L’ancien porte-couleurs du Canadien de Montréal a émis ses observations durant la baladodiffusion «The Instigators» récemment. Encore officiellement un joueur actif, l’homme de 36 ans dit avoir noté des différences importantes relativement au jeu physique depuis ses débuts dans la LNH en 2005.

«Si on regarde les quatre dernières années, à part [Zdeno] Chara, la ligue n’est plus dure. Je pense qu’on peut tous être d’accord sur cela, a-t-il mentionné. Quand j’ai commencé à jouer, il y avait les [Chris] Pronger, [Derian] Hatcher et autres. C’était rude.»

«Lorsqu’on allait devant le filet, il n’y avait pas de pénalité [malgré les coups de bâton encaissés], a-t-il renchéri.

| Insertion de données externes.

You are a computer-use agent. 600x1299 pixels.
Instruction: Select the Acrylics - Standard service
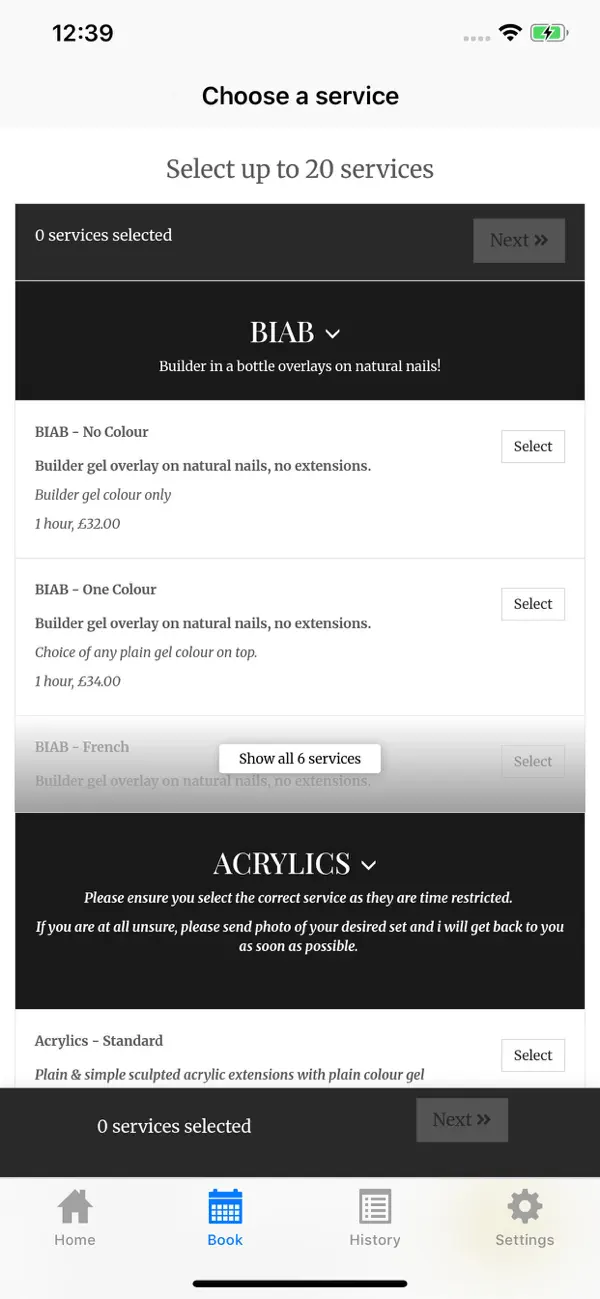(533, 1055)
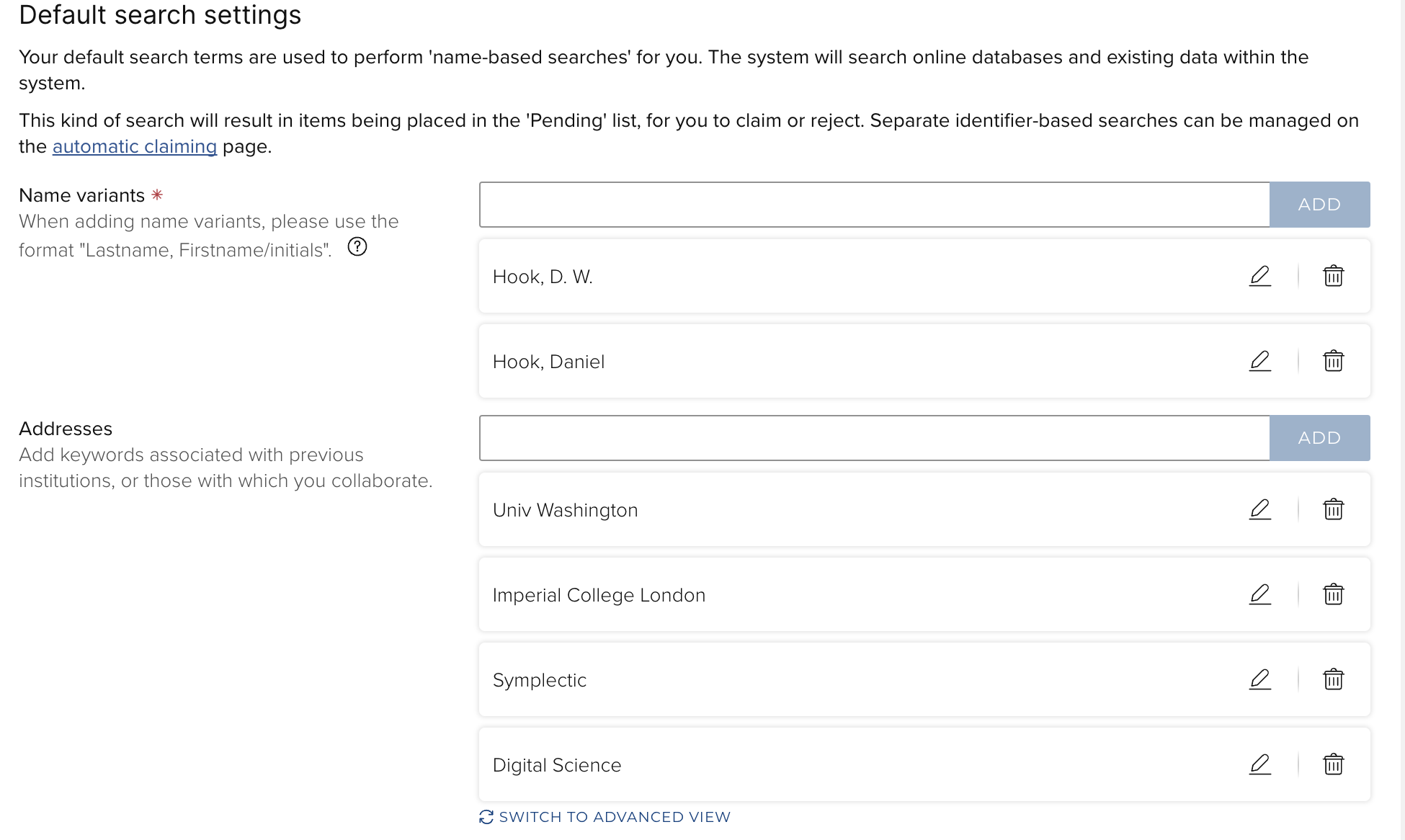This screenshot has width=1405, height=840.
Task: Remove the Imperial College London address
Action: tap(1333, 594)
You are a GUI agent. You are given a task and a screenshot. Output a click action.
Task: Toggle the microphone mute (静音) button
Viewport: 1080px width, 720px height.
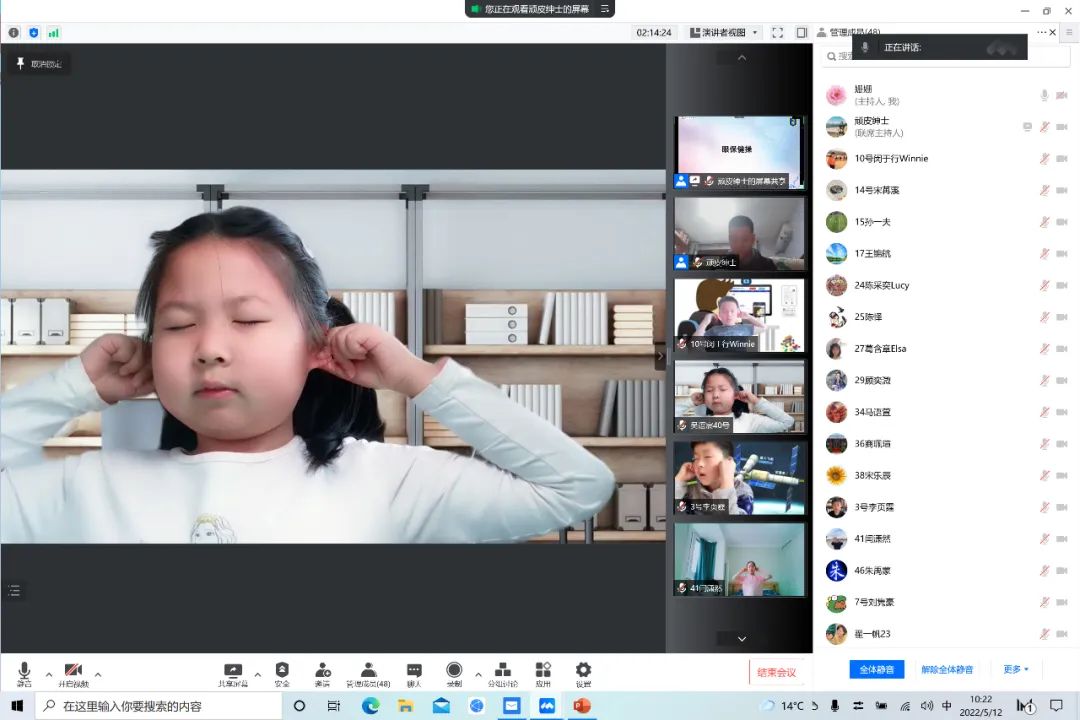pos(24,674)
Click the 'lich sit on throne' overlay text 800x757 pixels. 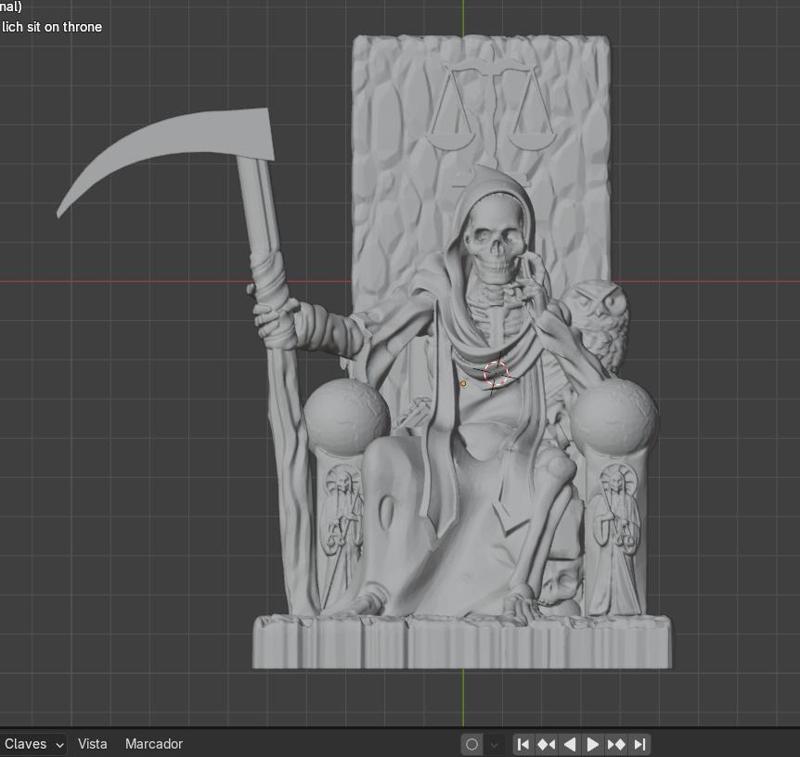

L’arbitre dirait : hé, calme-toi, Pronger, et celui-ci aurait probablement regardé l’officiel en signifiant de lui dire : ne me parle plus jamais.»

Arrières plus petits et plus mobiles

D’après l’Autrichien, la façon de jouer des défenseurs d’aujourd’hui peut expliquer les différences qu’il estime avoir constatées.

«Je ne sais pas si le jeu était vraiment salaud avant, mais c’était comme ceci : si vous alliez devant le filet, vous payiez le prix, a-t-il affirmé. Maintenant, le hockey a changé. Il y a beaucoup de petits arrières qui se déplacent bien. Ils appliquent des doubles-échecs un peu. Néanmoins, les durs d’autrefois n’existent plus vraiment aujourd’hui.

L’aspect physique du hockey de la décennie 2000 et de la suivante n’a pas empêché Vanek de totaliser 373 buts et 416 mentions d’aide pour 789 points en 1029 matchs en carrière.